Some people believe sourdough bread is difficult to make. However, it's actually quite straightforward and can easily fit into your schedule!

Ingredients:
950 grams bread flour
200g mature starter
650g water
20g salt
Instructions:
Feed your sourdough starter about 4-8 hours before starting the bread to make sure it is active and bubbly.
Combine water and flour. Let it rest for 30 minutes for the flour to absorb all the water.
Add sourdough starter and salt. Mix with a dough hook or by hand for about 5 minutes. I like to get my hand wet to decrease the chance of the dough sticking to me. Cover with a towel or plastic wrap and let rest for another 30 minutes.
The next step involves stretching and folding the dough. This process contributes to creating that delightful crumb, characterized by the air pockets found in a classic sourdough loaf.
Stretch and fold the dough about 4 -6 times over the next 2 hours. This is done by lifting the dough on one side and folding it over itself. Rotate the bowl and repeat on all sides. This is 1 "stretch and fold".
Cover in between each stretch and fold to keep the dough from drying out.
After the stretch and folds are completed, turn the dough out on a slightly floured counter.
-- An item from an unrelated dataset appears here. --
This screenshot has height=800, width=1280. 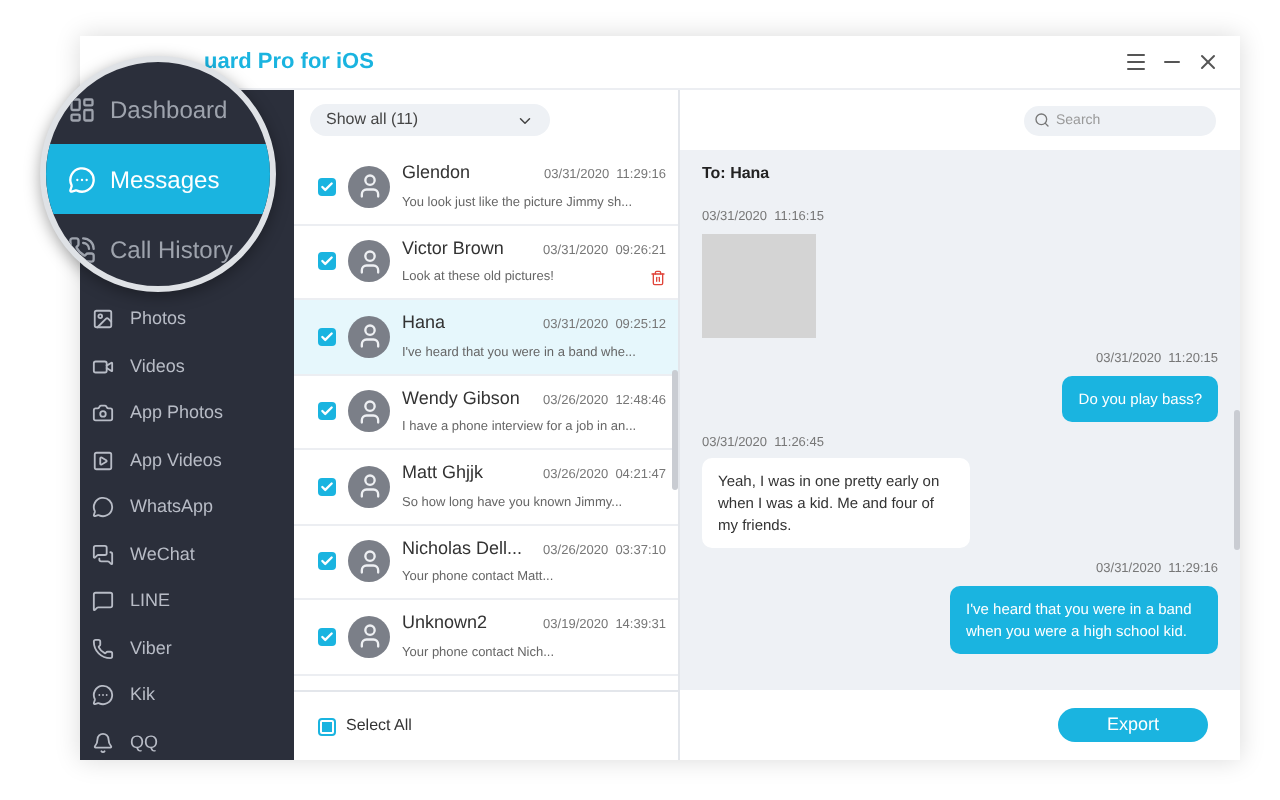 What do you see at coordinates (82, 109) in the screenshot?
I see `dashboard-icon` at bounding box center [82, 109].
Cut the dough in half with a bench scraper or knife, trying not to burst too many air bubbles.
Shape each half into a ball. Use a cupping motion with your hands and pull towards you across the counter a few times. This builds tension in the dough and helps the dough hold its shape and rise well in the oven.
Put each loaf upside down in a floured banneton basket. If you don't have a banneton basket, simply line a medium-sized bowl with a tea towel. I used this method for years before purchasing banneton baskets.
Let sit, covered, for 2-4 hours, then place in the refrigerator to proof overnight, about 12 hours.
In the morning you are ready to bake. Place a dutch oven with lid in 500 degree oven while it preheats at least for 30 minutes. You can also use a cast iron pan or cookie sheet.
Remove your dough and place on a piece of parchment paper. Dust the top with flour (I like to use rice flour) and wipe away excess. Score top with a razor. You don't have to do anything fancy. A large score is necessary to let steam out, other small scores are just decorative. This is a chance to play around and get creative.
After scoring, place parchment and dough in dutch oven. Replace the lid and bake for 20 minutes at 500 degrees.
After 20 minutes, decrease oven to 475 degrees and remove lid. Bake an additional 20 minutes or until browned and when you tap, the bread sounds hollow.
Cool on a wire rack before cutting and enjoy!
I know this seems complicated but just try it! Just one step at a time on a weekend when you're planning to be home! You'll love it!